(Job) Please resume the forum thread on the USB GetDeviceDescriptor NMI, picking up right after its last line.

(Provided text)
************

Page 2 of 3

Re: USB GetDeviceDescriptor causes NMI (Parity Check)

Posted: Sun Dec 03, 2017 7:13 am
by filkra
Korona wrote:So you still get the NMI after EHCI hand-off works?
I still get NMIs. I disabled all legacy support bits for all UHCIs and EHCIs and performed a BIOS handoff for the EHCI. SMI bits were set on both UHCI and EHCI, but BIOS owned semaphore was not set on the EHCI. Regardless of this, I set OS owned semaphore before attempting any USB transactions. Is it possible that current qTD in the overlay area points to 0x0 ? Right after setting next qTD to my SETUP qTD (getDeviceDescriptor), which is linked to the other qTDs (SETUP -> IN -> OUT), current qTD points to 0x0.
Korona wrote:Other things you should check (after you got the UHCI legacy-disabling to work): Is bus-mastering enabled in the PCI control register? Are PCI bridges set up correctly? Are EHCI registers marked as uncacheable in the MTRRs?
Yes, I enabled Bus Mastering, IO Space, and Memory Space. I haven't touched anything other than power management and the regular PCI control registers yet. Is it necessary to configure PCI bridges? Wouldn't BIOS do this? I think all registers are not being cached, as I get responses for certain actions (e.g. HCRESET).
Korona wrote:Can you test your code on other computers? Do you want me to test it on a desktop? I have a ICH7 desktop that I could run it on and copy/paste serial output and/or screenshots.
I can test it on a desktop, tomorrow. I don't think I'm allowed to distribute the code (or image), as this is a university project I work on with colleagues. But thanks for the offer :)

//EDIT

I checked the host controllers status register. Host System Error gets set right after the transaction. Next qTD is set to my SETUP qTD, but current qTD is set to 0x0.

Re: USB GetDeviceDescriptor causes NMI (Parity Check)

Posted: Sun Dec 03, 2017 11:06 am
by Korona
filkra wrote:Yes, I enabled Bus Mastering, IO Space, and Memory Space. I haven't touched anything other than power management and the regular PCI control registers yet. Is it necessary to configure PCI bridges? Wouldn't BIOS do this? I think all registers are not being cached, as I get responses for certain actions (e.g. HCRESET).

************

(Data excerpts)
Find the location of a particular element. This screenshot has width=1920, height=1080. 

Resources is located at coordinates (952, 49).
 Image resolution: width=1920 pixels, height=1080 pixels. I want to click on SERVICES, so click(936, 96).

************

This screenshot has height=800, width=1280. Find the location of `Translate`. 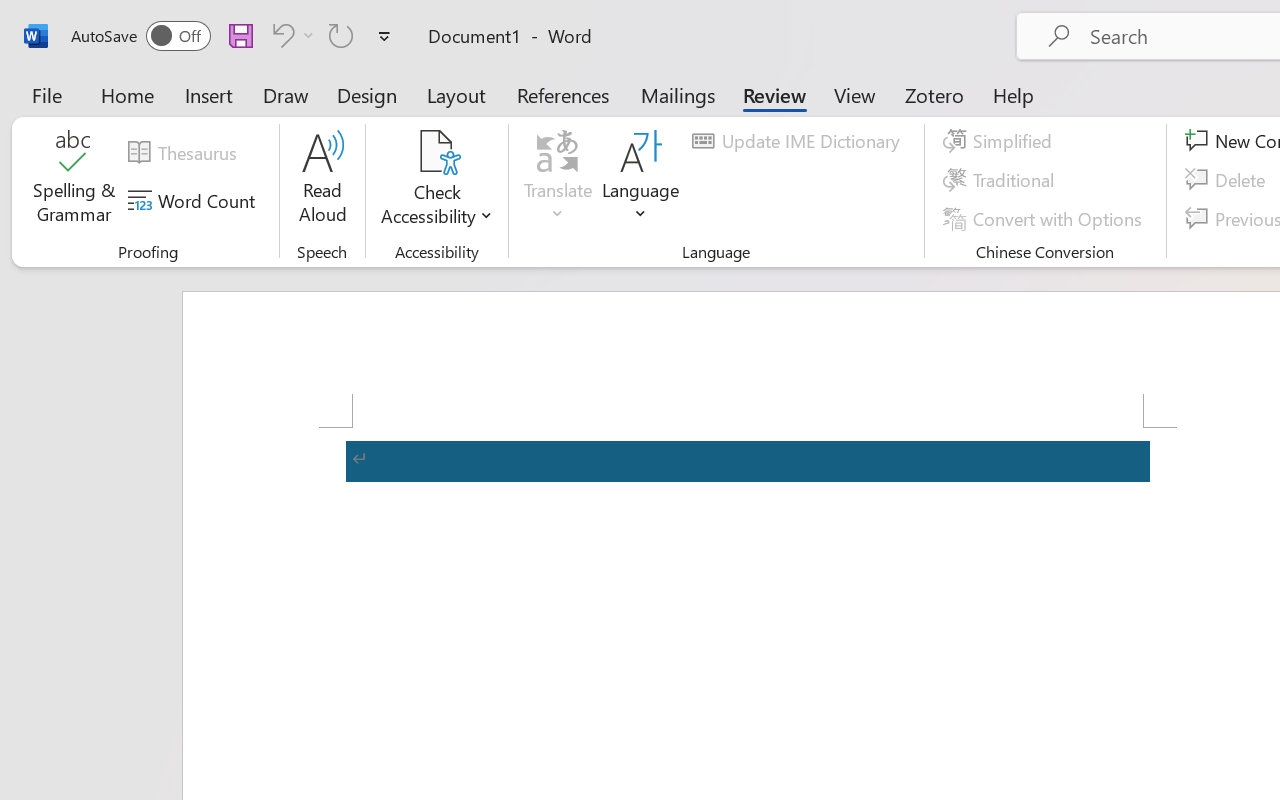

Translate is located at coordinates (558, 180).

************

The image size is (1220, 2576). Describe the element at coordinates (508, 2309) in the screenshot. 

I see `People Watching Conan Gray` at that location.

************

(Response to this exercise)
Yes, the BIOS should set up PCI bridges and MTRRs. I never encountered a BIOS that does not do this correctly but I know that Linux has so code to check and/or reconfigure bridges for PCs with BIOS bugs. These bugs seem to be rare but they do exist. You could at least dump the (non-host-)bridge's setup and make sure that everything is correct.

Re: USB GetDeviceDescriptor causes NMI (Parity Check)

Posted: Mon Dec 04, 2017 3:19 am
by filkra
Korona wrote:Yes, the BIOS should set up PCI bridges and MTRRs. I never encountered a BIOS that does not do this correctly but I know that Linux has so code to check and/or reconfigure bridges for PCs with BIOS bugs. These bugs seem to be rare but they do exist. You could at least dump the (non-host-)bridge's setup and make sure that everything is correct.
I checked the EHCIs PCI bus and it's 0, so (if I understood this correctly) PCI bridges shouldn't be involved, should they? Maybe I'm setting up the queue head the wrong way. Still, inside QEMU everything is working fine.

Is it wrong to set the control queue head (for the control endpoint) to address=0, endpoint=0, maxPacketSize=64, linkPointer=&idleQueueHead, pipeMultiplier=0x01 (1 transaction / micro frame)and speed=0x2 (high-speed). All other queue head fields are 0x0. After this I set the idleQueueHeads linkPointer to my new queue head. In fact, how do I know which speed to set before getting the device descriptor? Currently, I know it's a high-speed device, so I hardcoded it.

Re: USB GetDeviceDescriptor causes NMI (Parity Check)

Posted: Mon Dec 04, 2017 12:22 pm
by BenLunt
filkra wrote:
Korona wrote:Yes, the BIOS should set up PCI bridges and MTRRs. I never encountered a BIOS that does not do this correctly but I know that Linux has so code to check and/or reconfigure bridges for PCs with BIOS bugs. These bugs seem to be rare but they do exist. You could at least dump the (non-host-)bridge's setup and make sure that everything is correct.
I checked the EHCIs PCI bus and it's 0, so (if I understood this correctly) PCI bridges shouldn't be involved, should they?
That should be a correct assumption, but someone with better knowledge should probably answer that one.
filkra wrote:Is it wrong to set the control queue head (for the control endpoint) to address=0, endpoint=0, maxPacketSize=64, linkPointer=&idleQueueHead, pipeMultiplier=0x01 (1 transaction / micro frame)and speed=0x2 (high-speed). All other queue head fields are 0x0. After this I set the idleQueueHeads linkPointer to my new queue head.
Some requests need the device to be in the addressed state, however, you are still trying to get the Device Descriptor, so address = 0 is correct. I just thought of something. You don't have more than one device attached do you? i.e.: there are not two or more devices in the default state? If so, this might cause a parity error.
filkra wrote:In fact, how do I know which speed to set before getting the device descriptor? Currently, I know it's a high-speed device, so I hardcoded it.
Simple. If you are on a UHCI or OHCI controller, check the bit in the port register for LS or HS. If you are sending packets via the EHCI, it is a HS. This works most of the time. Rate Matching Hubs, along with a few other things can be a factor. However, if you are sending packets via the EHCI due to the fact that the EHCI set the enabled bit on one of its ports, you can (mostly) assume it is a high speed device.

Ben

Re: USB GetDeviceDescriptor causes NMI (Parity Check)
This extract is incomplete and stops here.